This week, the Heave staff was asked:
What’s something you were really into as a kid that didn’t hold up when you revisited as an adult? And what changed?
Sports have gotten wimpier except hockey, but hockey is the neglected child of American sports. Basketball used to be a sport, and football favors offense a little too much. Not sure how much I can comment on baseball since I grew up during the steroid era, though it was entertaining to see freak versus freak.
Board games. I used to look forward to playing them as a kid but almost cringe at the thought of them now.
I was REALLY into the movie The Last Unicorn when I was a kid, so when I saw the DVD at Family Video a few years back (I was home visiting my family in Peoria, don’t judge!), I promptly rented it. I don’t think there was one particular thing that didn’t hold up about it, so much as the movie just isn’t good. I think I had a much stronger imagination as a child that allowed me to see past the terrible animation, terrible dialogue, and terrible voice acting. The plot was surprisingly not awful for what it is, it just had nothing supporting it.
I’ve tried to revisit most movies from my childhood to gain perspective. Usually it holds up because it’s The Lion King or Aladdin and those are just gold for everyone. However, I went back to watch Mortal Kombat Annihilation (the one I liked as a kid because people turned into their creature counterparts), and the word “despair” comes to mind. The CGI was insanely cheap and brief and it showed. The movie is also ripe with enough camp to make my head spin. Most movies like that are a rough rewatch. Spawn is another example; the cape looks silly.

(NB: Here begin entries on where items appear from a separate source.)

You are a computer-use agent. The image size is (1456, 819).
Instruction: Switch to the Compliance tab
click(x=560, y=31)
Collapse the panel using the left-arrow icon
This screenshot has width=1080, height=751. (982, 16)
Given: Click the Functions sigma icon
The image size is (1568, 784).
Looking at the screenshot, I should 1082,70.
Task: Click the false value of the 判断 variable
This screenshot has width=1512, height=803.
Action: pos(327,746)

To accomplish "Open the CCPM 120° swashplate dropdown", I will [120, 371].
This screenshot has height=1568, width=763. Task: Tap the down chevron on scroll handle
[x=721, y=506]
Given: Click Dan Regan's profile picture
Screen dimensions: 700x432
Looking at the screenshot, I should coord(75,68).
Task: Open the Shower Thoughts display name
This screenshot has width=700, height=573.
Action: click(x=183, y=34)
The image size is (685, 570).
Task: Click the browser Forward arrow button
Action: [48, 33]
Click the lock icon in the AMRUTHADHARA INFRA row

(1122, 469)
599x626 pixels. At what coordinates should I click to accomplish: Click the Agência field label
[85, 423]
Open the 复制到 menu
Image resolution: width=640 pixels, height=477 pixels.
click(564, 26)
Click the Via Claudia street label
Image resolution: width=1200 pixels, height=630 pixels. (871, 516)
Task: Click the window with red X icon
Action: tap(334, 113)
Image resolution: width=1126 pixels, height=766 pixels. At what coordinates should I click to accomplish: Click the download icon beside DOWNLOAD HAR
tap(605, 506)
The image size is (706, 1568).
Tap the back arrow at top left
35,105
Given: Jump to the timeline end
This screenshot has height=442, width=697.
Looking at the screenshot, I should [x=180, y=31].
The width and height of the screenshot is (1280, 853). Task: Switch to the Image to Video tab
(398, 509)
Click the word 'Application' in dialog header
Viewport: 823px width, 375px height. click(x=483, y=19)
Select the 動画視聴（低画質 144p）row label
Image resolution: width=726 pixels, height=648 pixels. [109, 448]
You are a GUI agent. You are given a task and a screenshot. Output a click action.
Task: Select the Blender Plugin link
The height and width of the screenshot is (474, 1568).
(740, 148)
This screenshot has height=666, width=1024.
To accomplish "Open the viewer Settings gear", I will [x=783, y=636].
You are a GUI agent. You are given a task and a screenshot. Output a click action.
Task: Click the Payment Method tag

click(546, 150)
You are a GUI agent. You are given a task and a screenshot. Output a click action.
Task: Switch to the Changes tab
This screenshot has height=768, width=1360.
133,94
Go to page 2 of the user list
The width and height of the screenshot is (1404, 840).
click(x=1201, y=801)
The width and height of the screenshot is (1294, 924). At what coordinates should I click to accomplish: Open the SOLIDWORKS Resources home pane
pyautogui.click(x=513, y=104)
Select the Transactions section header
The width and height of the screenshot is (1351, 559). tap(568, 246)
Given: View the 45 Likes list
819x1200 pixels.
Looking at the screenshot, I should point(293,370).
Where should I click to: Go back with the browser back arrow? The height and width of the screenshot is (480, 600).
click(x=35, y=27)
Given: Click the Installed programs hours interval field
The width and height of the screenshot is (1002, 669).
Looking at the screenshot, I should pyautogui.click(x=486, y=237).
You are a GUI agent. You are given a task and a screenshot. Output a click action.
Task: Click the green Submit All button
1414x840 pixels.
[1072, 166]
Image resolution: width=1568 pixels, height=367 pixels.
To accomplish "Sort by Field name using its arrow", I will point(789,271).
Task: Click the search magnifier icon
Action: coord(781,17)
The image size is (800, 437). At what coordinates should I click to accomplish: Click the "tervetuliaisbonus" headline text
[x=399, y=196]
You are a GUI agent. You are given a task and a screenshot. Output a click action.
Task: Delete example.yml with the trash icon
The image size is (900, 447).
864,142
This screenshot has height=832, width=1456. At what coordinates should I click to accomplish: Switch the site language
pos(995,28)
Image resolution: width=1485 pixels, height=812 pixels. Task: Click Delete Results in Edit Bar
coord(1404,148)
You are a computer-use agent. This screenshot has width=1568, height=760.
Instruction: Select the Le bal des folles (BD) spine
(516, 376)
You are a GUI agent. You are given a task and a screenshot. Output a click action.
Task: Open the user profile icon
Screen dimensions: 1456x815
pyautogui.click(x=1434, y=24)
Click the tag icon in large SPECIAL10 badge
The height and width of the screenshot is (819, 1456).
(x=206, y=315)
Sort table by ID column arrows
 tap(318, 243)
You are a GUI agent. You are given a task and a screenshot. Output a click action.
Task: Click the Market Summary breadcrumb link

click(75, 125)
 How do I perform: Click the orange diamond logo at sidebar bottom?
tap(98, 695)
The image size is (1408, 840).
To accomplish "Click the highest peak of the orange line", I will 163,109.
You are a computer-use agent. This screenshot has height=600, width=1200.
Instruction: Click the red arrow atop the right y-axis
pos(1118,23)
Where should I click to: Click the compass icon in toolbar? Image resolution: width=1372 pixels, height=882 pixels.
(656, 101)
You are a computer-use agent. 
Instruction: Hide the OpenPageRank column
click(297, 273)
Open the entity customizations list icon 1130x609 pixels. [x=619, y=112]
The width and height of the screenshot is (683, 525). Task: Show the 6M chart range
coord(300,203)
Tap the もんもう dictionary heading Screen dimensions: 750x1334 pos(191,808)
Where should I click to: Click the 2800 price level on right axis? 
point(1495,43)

Like Matt, I made the mistake of revisiting Spawn at a period in my life in which a PG-13 rating and the scandalous presence of Marilyn Manson on the soundtrack didn’t elevate it to legend status on the spot. It’s not good. A lot of things I’ve revisited aren’t bad so much as they’re inexplicable; this question was inspired by my revisiting Good Burger over the weekend and realizing that whoever wrote that was probably given a McDonald’s gift card, a pound of weed and a five-day deadline, and they responded in kind with some of the weirdest family filmmaking I’ve ever seen. For me, though, the biggest disappointment wasn’t a pop culture item per se, but instead, Medieval Times. I went as a kid, and thought it was awesome. I got to eat food with my hands, yell at the show without reprimand, and every time I stopped eating more food was provided for me! Then, just before I started college, Who Wants To Be A Millionaire? held their Chicago auditions at Medieval Times (yeah, I don’t know why either), and I had to enter the battle arena with all the house lights on. What I saw was a sad, tiny sand pit smaller than a football field. It was then that I realized that adulthood is cruel.